Day 26: 資料標準化與正規化

2024 iThome 鐵人賽

DAY 26

Python

30天Python資料分析挑戰：從基礎到視覺化系列第 26 篇

16th鐵人賽

grownbit4U

2024-10-10 00:33:01

418 瀏覽

分享至

Day 26: 資料標準化與正規化

資料標準化（Standardization）與正規化（Normalization）是資料處理中的兩個重要步驟，尤其在進行機器學習建模時，這兩個步驟能夠提升模型的性能和穩定性。今天，我們將介紹這兩個概念的區別，並展示如何將資料進行標準化與正規化處理。
在原本資料夾中建立一個standarization.ipynb的檔案
並且第一段程式碼放入以下內容

from google.colab import drive
drive.mount('/content/drive/')
import pandas as pd
iris_df=pd.read_csv('/content/drive/MyDrive/iris/iris_dataset.csv')
print(iris_df.head())

1. 資料標準化與正規化的區別

1.1 資料標準化（Standardization）

資料標準化是將資料轉換為平均值為 0、標準差為 1 的分佈。這種方法特別適合在資料存在不同單位或量級的情況下，保持資料的相對分佈特性。標準化的公式如下：

[ Z = \frac{X - \mu}{\sigma} ]

其中：

( X ) 為原始資料值
( \mu ) 為資料的平均值
( \sigma ) 為資料的標準差
( Z ) 為標準化後的資料值

1.2 資料正規化（Normalization）

資料正規化是將資料壓縮到 [0, 1] 或 [-1, 1] 的區間，這在資料範圍不一致的情況下很有用。正規化的公式如下：

[ X' = \frac{X - X_{\min}}{X_{\max} - X_{\min}} ]

其中：

( X ) 為原始資料值
( X_{\min} ) 為資料的最小值
( X_{\max} ) 為資料的最大值
( X' ) 為正規化後的資料值

2. 為什麼需要進行標準化與正規化？

提升模型性能：在機器學習模型中，資料的尺度不同可能會導致模型過於偏向某些變數，進而影響預測結果。標準化與正規化能夠讓模型更穩定。
加快模型訓練速度：資料經過標準化或正規化後，模型的收斂速度通常會更快。
提高資料的可比性：標準化與正規化可以讓不同量級的資料變得可比，方便我們進行後續的分析和建模。

3. 使用 sklearn 進行資料標準化

我們可以使用 sklearn 的 StandardScaler 來輕鬆地將資料進行標準化處理。
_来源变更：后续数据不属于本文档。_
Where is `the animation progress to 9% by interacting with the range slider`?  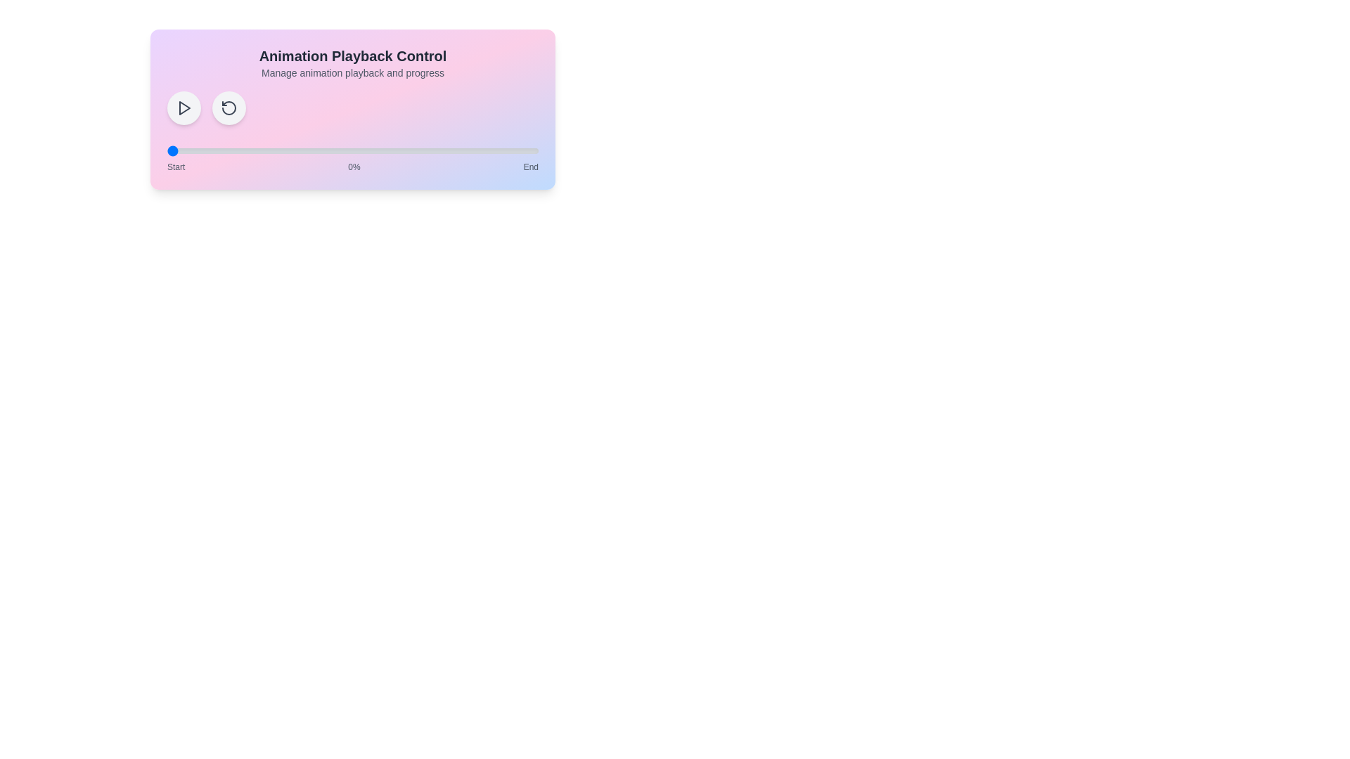 the animation progress to 9% by interacting with the range slider is located at coordinates (200, 151).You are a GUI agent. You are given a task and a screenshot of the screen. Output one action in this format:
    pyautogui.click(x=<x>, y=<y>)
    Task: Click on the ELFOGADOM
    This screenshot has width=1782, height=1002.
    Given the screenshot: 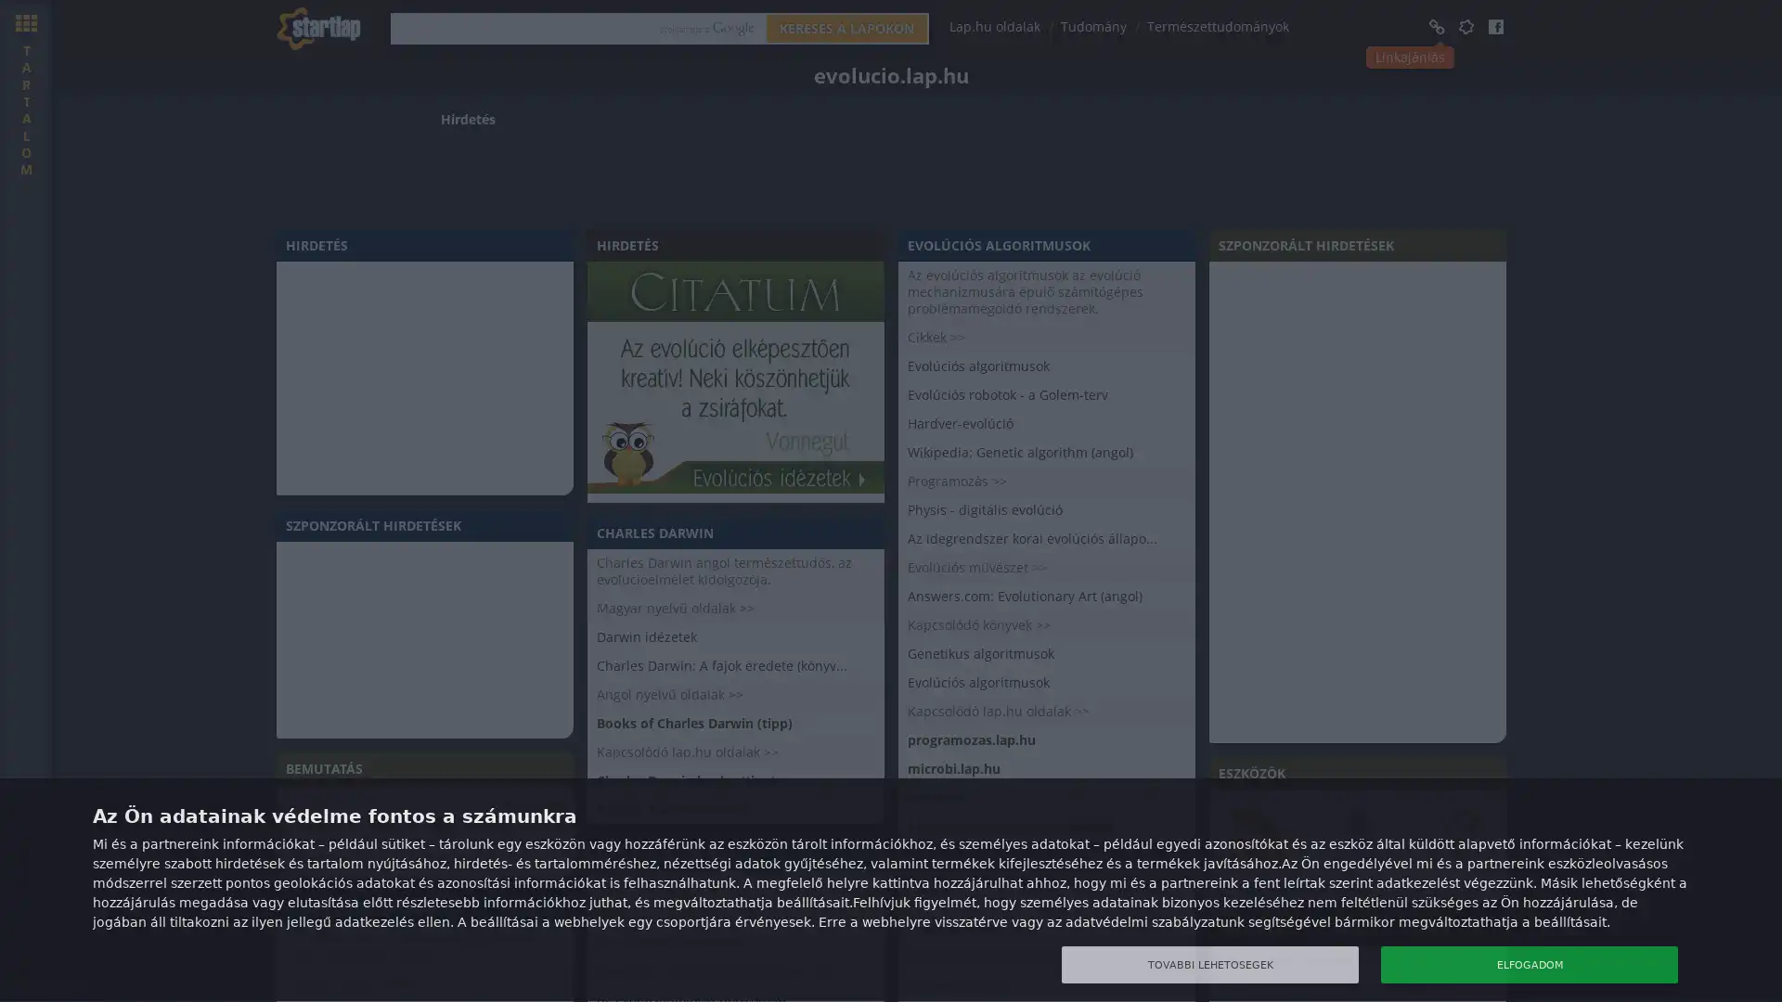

from sklearn.preprocessing import StandardScaler
import pandas as pd

# Select features to be standardized
features = ['sepal length (cm)', 'sepal width (cm)', 'petal length (cm)', 'petal width (cm)']

# Initialize the standardization tool
scaler = StandardScaler()

# Perform standardization on the selected features
iris_df[features] = scaler.fit_transform(iris_df[features])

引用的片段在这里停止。